HTTPS是HTTP over SSL,HTTP是应用层协议,TCP是传输层协议,在应用层和传输层之间,增加了一个安全套接层SSL。 安全套接字层 (SSL)现在技术上称为传输层安全协议(TLS)。 SSL/TLS层负责客户端和服务器之间的加解密算法协商、密钥交换、通信连接的建立。

在典型的 HTTPS 使用场景中,会使用一个包含公钥及与其匹配的私钥的证书配置服务器。作为 SSL 客户端与服务器握手的一部分,服务器将通过使用公钥加密签署其证书来证明自己具有私钥。

不过,任何人都可以生成他们自己的证书和私钥,因此,一个简单的握手只能说明服务器知道与证书公钥匹配的私钥,除此之外什么都证明不了。解决此问题的一个方法是让客户端拥有其信任的一个或多个证书集。如果证书不在此集合中,则不会信任服务器。

但这个简单的方法有几个缺点。服务器应能够随时间的推移升级到更强的密钥(“密钥旋转”),使用新的公钥替换证书中的公钥。遗憾的是,客户端应用现在必须根据服务器配置发生的变化进行更新。如果服务器不在应用开发者的控制下(例如,如果服务器是一个第三方网络服务),则很容易出现问题。如果应用必须与网络浏览器或电子邮件应用等任意服务器通信,那么,此方法也会带来问题。
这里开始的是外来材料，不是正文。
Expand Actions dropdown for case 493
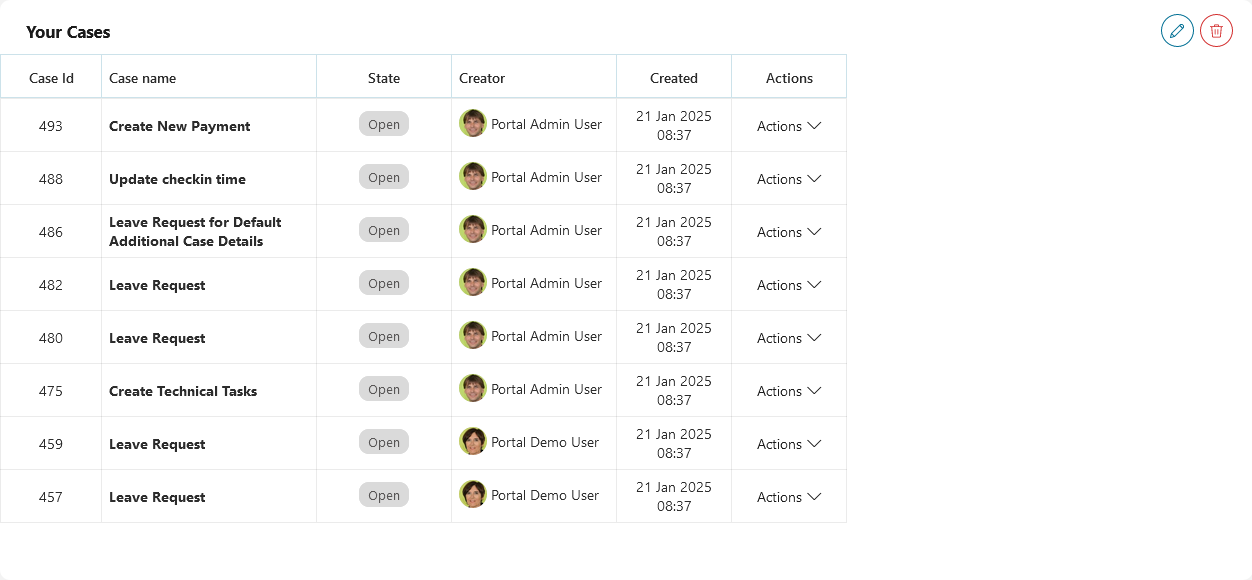[x=789, y=126]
为弥补这些缺点,通常使用来自知名颁发者证书颁发机构(CA)发放的证书配置服务器。主机平台一般包含其信任的知名 CA 的列表。从 Android 4.2 开始,Android 目前包含在每个版本中更新的 100 多个 CA。CA 具有一个证书和一个私钥,这点与服务器相似。为服务器发放证书时,CA 使用其私钥签署服务器证书。然后,客户端可以验证该服务器是否具有平台已知的 CA 发放的证书。

不过,在解决一些问题的同时,使用 CA 也会引发其他问题。因为 CA 为许多服务器发放证书,因此,您仍需要某种方式来确保您与您需要的服务器通信。为解决这个问题,CA 发放的证书通过类似 gmail.com 等具体名称或 *.google.com 等通配型主机集识别服务器。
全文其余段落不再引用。